192.168.1.2 wpdev.ink 192.168.1.2 www.wpdev.ink
上記を追加したら、ファイルを保存します。
ブラウザを起動し、挿入したドメインに移動すると、サーバー上と同じように表示され、WordPressの管理画面にログインしたり、サイト内の要素をクリックしたりできるようになります。テストを終えたら、hostsファイルからDNS情報を削除してください。その後、ドメインレジストラ、またはサードパーティのDNSサービスを通じて、DNSをサーバーに紐付けます。
方法3. Macでhostsファイルを編集する
Macでhostsファイルを編集する手順は以下の通りです。
ステップ1
画面下部の「Finder」アイコンをクリックします。「アプリケーション」>「ユーティリティ」を開きます。
ステップ2
「ターミナル」を開き、以下を貼り付けてEnterキーを押します(通常、管理者パスワードの入力も必要)。
sudo nano /private/etc/hosts
ステップ3
再度Enterキーを押して、ファイルの編集を始めます。キーボードの矢印で下にスクロールし、IPアドレス(先ほど用意したもの)とドメイン名(この例ではwpdev.inkを使用)を挿入します。リダイレクトをテストしたい場合は、wwwあり、またはwwwなしバージョンも追加してください。
192.168.1.2 wpdev.ink 192.168.1.2 www.wpdev.ink
次にCtrl + Oを押すと、ファイルに書き込むかどうかの確認が行われるため、Enterキーを押してください。画面の下に書き込みの確認が表示されます。その後、ターミナルを閉じます。
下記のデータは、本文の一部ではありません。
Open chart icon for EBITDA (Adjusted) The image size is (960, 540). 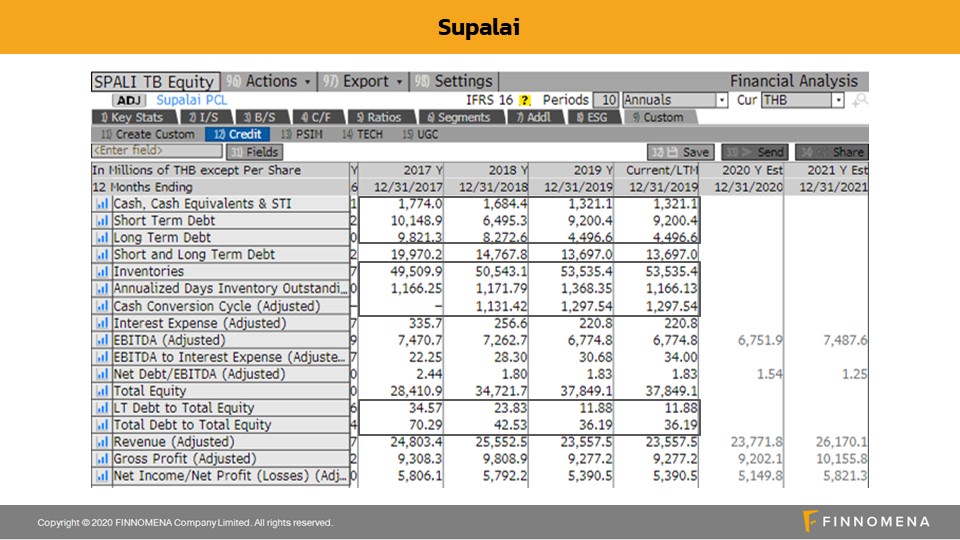pos(101,340)
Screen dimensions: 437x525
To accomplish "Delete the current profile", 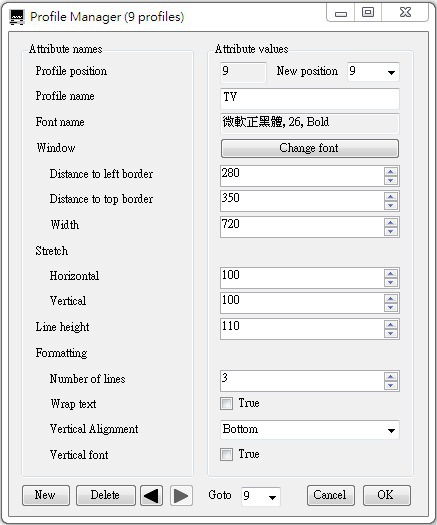I will (106, 496).
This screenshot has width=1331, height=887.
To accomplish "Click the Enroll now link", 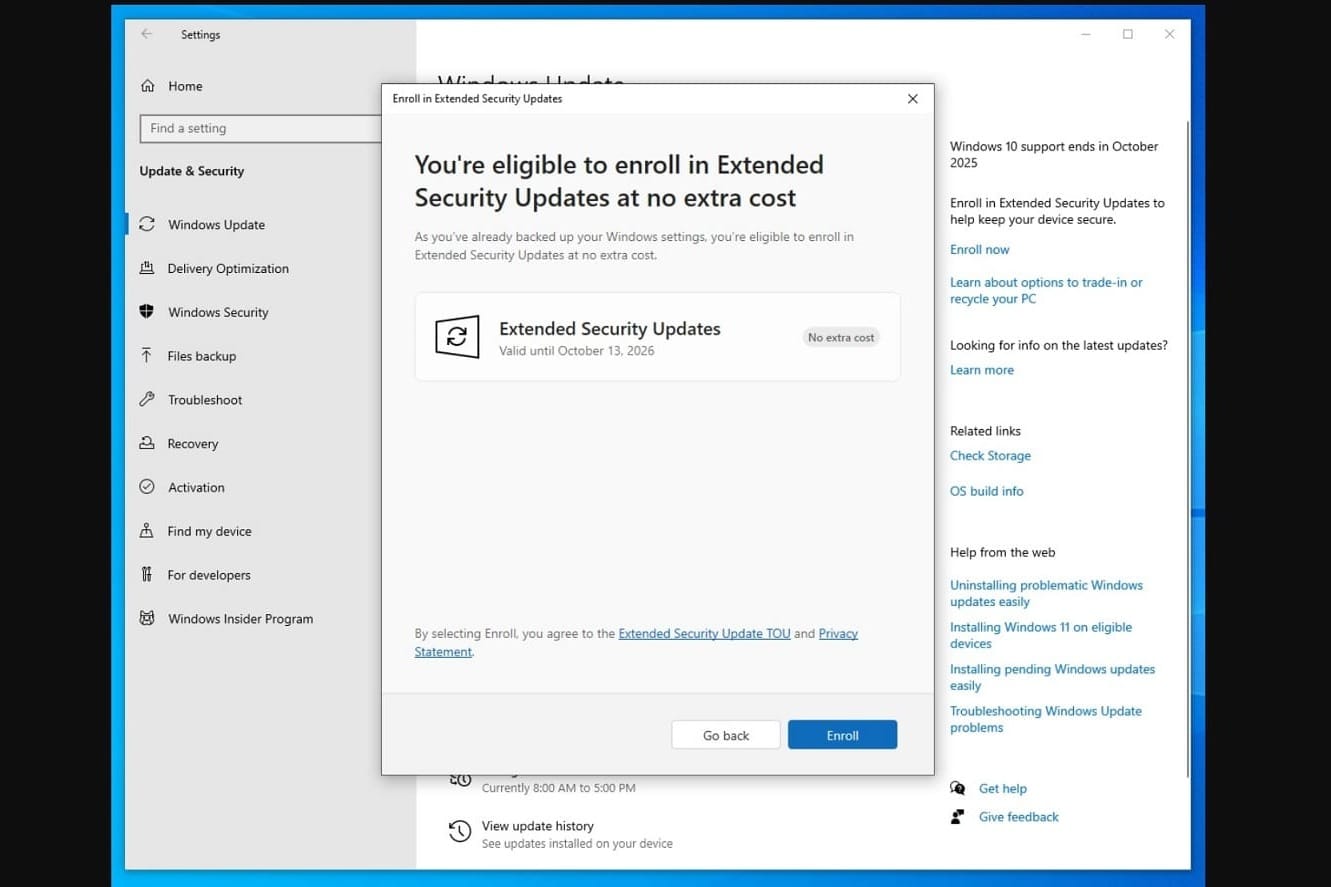I will click(978, 249).
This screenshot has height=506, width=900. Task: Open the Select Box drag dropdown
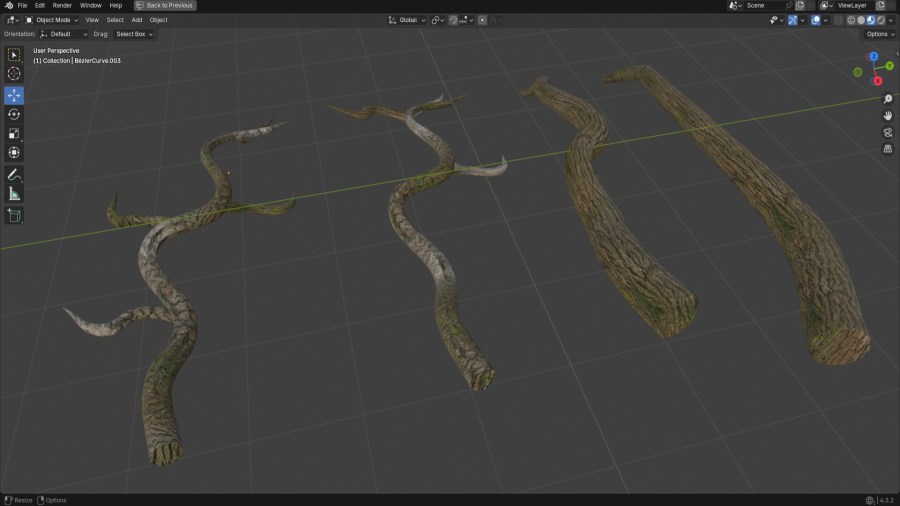[x=134, y=34]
ブラウザを起動し、挿入したドメインに移動すると、サーバー上と同じように表示され、WordPressの管理画面にログインしたり、サイト内の要素をクリックしたりできるようになります。テストを終えたら、hostsファイルからDNS情報を削除してください。その後、ドメインレジストラ、またはサードパーティのDNSサービスを通じて、DNSをサーバーに紐付けます。